I love it when the experts back me up. The censorship of Huck Finn continues to be criticized.

According to a recent People magazine, Jesse Sheidlower, editor at large of the Oxford English Dictionary says, "The use of [the N-word] is one way Twain condemns the prejudicial attitudes of the South."

In other words, taking out the offensive words takes the bite out of the book and its stance against racism.

Wednesday, February 2, 2011

The Help

I'm thinking about reading The Help by Kathryn Stockett. I've heard nothing but good things from the people I know who have read it and the reviews I've looked at have been good.

My college has an alumnae book club which reads a book a month, and The Help will be the book they discuss a couple of months from now. I'm trying to persuade some of my fellow alums in the Clancy Circle Book Club to attend with me.

Sunday, January 30, 2011

Vanity Fair

On my last visit to London, I took a walking tour of Kensington. The guide stopped us in front of a house and told us that it was the location where William Makepeace Thackeray wrote the greatest book in the English language: Vanity Fair.

To an unfortunately large percentage of today's youth, the words Vanity Fair probably mean nothing more than a fashion magazine. But once upon a time, it was THE novel about female connivance.
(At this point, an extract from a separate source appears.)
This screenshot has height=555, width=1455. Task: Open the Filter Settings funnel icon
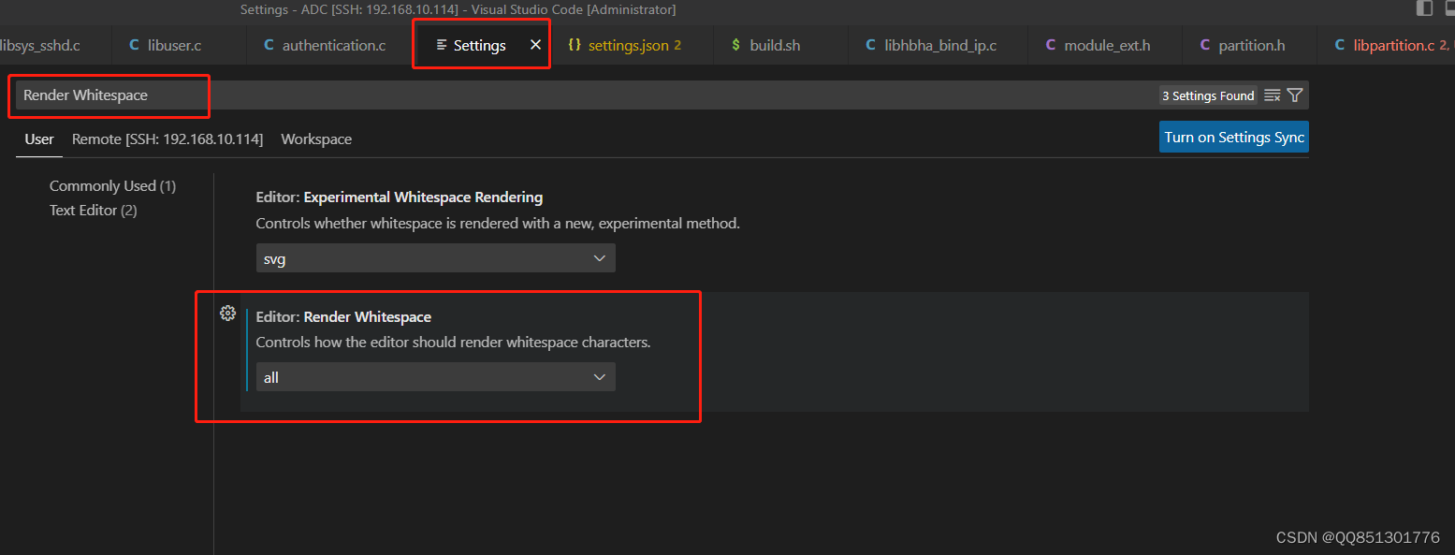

Becky Sharp rises and falls through society and fortune powered by nothing more than her own ability to manipulate people and circumstances. Her name has become a byword for the kind of woman we don't want to leave our men alone with. She was Scarlet O'Hara before there was Scarlet O'Hara. And no soap opera or CW teen drama is complete without at least one character who operates in the Becky Sharp school of getting what you want.

The full title of the book is Vanity Fair: A Novel Without a Hero. And the subtitle, which doesn't even appear on most modern editions, proves true in more than one way. It is a novel without a hero in the sense that the character with which the story is most concerned, and also most remembered by readers, is a woman. It is without a hero in the sense that Becky is not likable enough to be considered the hero of the story. And it is heroless because there are entire chapters where we don't see Becky at all. The focus shifts to her 'friend' Amelia and on to other characters, giving a full description of the experiences of many interconnected people during the years leading up to and winding down from the Battle of Waterloo.
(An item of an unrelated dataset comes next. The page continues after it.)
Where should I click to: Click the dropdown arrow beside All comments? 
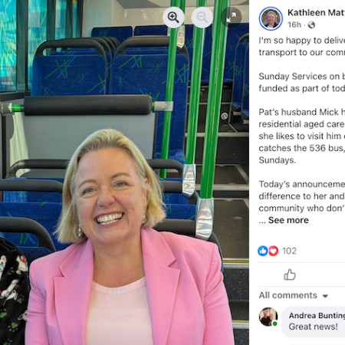pyautogui.click(x=325, y=296)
In so many ways, Thackeray's masterpiece seems modern. Becky seems made for something like Gossip Girl, or even a reality show. And the practice of following multiple characters is popular these days, as in the movie Crash or the book A Week in December by Sebastian Faulks. In 2004 Resse Witherspoon starred in a film version of Vanity Fair that turned Becky into a heroine. She becomes less calculating and controlling in the film and is instead a high-spirited girl who is just trying to get along on very little. She is the victim of circumstance rather than the mistress of it. The book which, at the the time of its publication, shocked people with its sarcastic take on society and depiction of Becky's moral depravity, had to be toned down for its last film adaptation. A version truer to the actual story would have left us too disgusted with Becky and possibly ourselves.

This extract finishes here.